It was another busy week in the prediction market space for several key stakeholders.
This week, a District Court judge denied Kalshi’s motion for a preliminary injunction in New York to allow the prediction market to keep its sports event contracts online.
In North Carolina, Gov. Josh Stein signed a state budget that imposes a 6% tax rate on net trading fee revenue for prediction markets.
Meanwhile, sports event contracts led a discussion amongst gaming stakeholders during this week’s National Council of Legislators from Gaming States Summer Meeting. The discussion included dialogue about how state lawmakers can fight sports event contracts.
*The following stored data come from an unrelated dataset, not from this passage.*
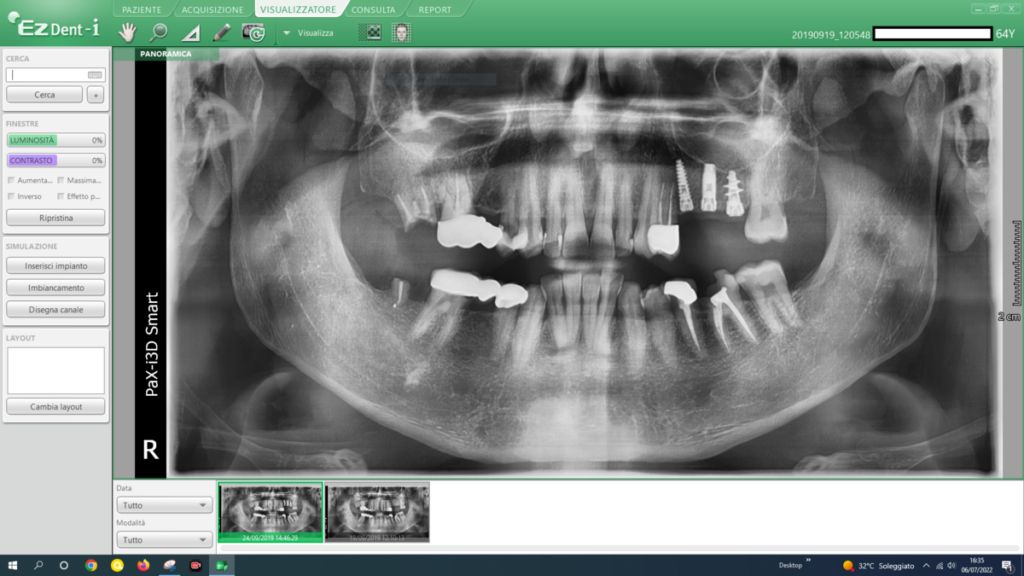Click the Inserisci impianto button
Viewport: 1024px width, 576px height.
pos(56,266)
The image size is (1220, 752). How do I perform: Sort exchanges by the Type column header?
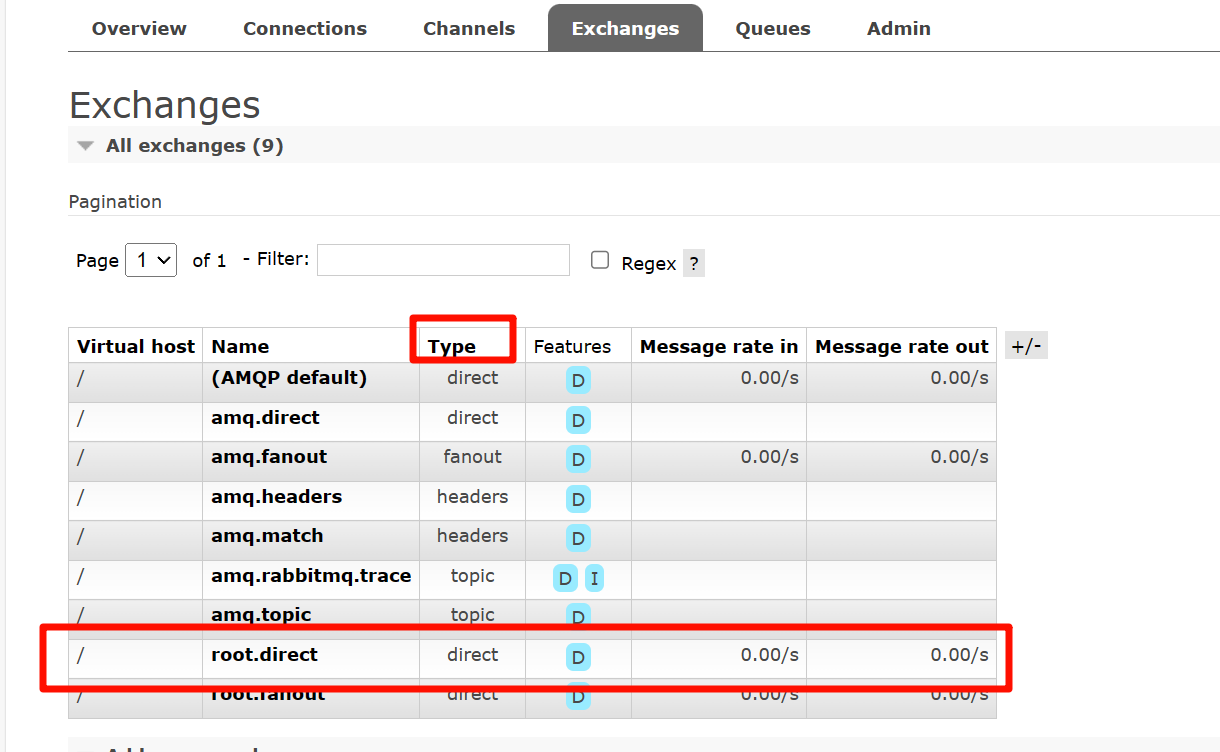click(x=452, y=347)
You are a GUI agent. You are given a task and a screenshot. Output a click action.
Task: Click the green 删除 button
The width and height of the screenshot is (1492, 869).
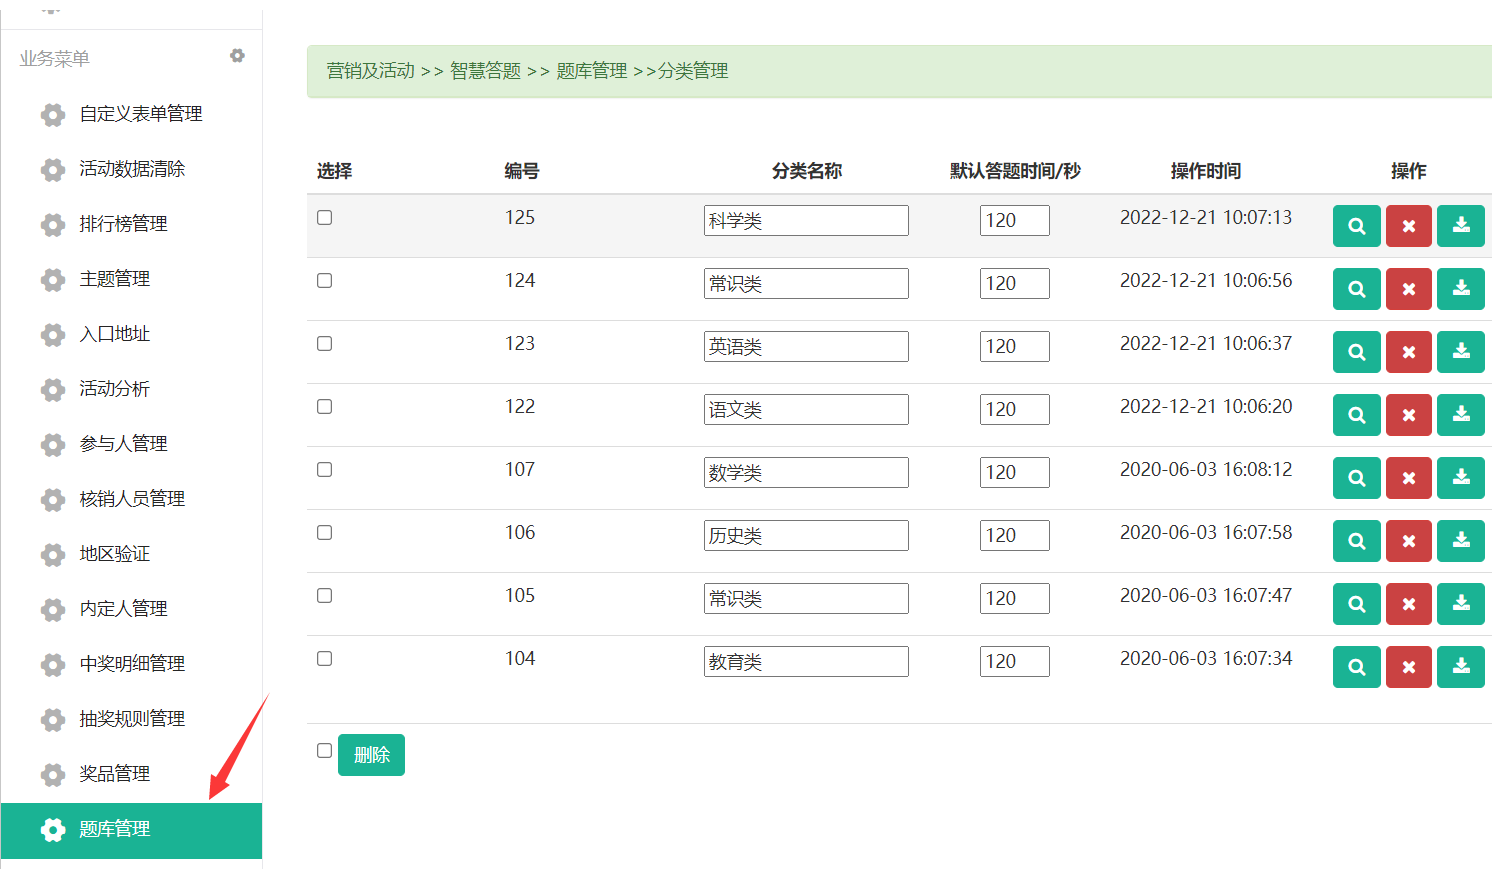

Here’s more news for SBC’s latest edition of Prediction Markets Weekly.
Kalshi allowed to use addresses to block sports contracts
Kalshi scored a win in Michigan this week after a Circuit Court amended a temporary restraining order (TRO) against the company for its delivery of sports event contracts.
The amended TRO allows the court to evaluate Kalshi’s ability to geofence in Michigan as the prediction market actively blocks its users in the state from accessing sports event contracts by leveraging addresses tied to active trading accounts. An emergency motion filed by Kalshi last week allows the company to use addresses to block access.
The initial TRO, granted by Circuit Court Judge Rosemarie Aquilina last week, required Kalshi to utilize a third-party geolocation service to block access to sports event contracts during a 14-day period. The order also required Kalshi to pay a $120,000 fine for every day it failed to comply with the geolocation portion of the TRO.
Kalshi is appealing the TRO sought by Michigan Attorney General Dana Nessel, but is now temporarily allowed to use addresses instead of geofencing to block sports contracts.
Brian Quintenz joins prediction market trade group
The Coalition for Prediction Markets has tapped former Commodity Futures Trading Commission (CFTC) Commissioner Brian Quintenz as a senior advisor.
In his new role, Quintenz will engage with key stakeholders in finance and prediction markets to provide guidance on regulation as event contracts face pushback from states and their officials regarding whether the CFTC has federal authority over the products.
“Regulated prediction markets have created a new information economy built on radical transparency, fairness, and real opportunity for people on Main Street – not just institutions on Wall Street,” said Quintenz.
“I’m thrilled to continue my work to ensure these markets grow here in the United States through a federal regulatory framework that keeps American markets the best in the world.”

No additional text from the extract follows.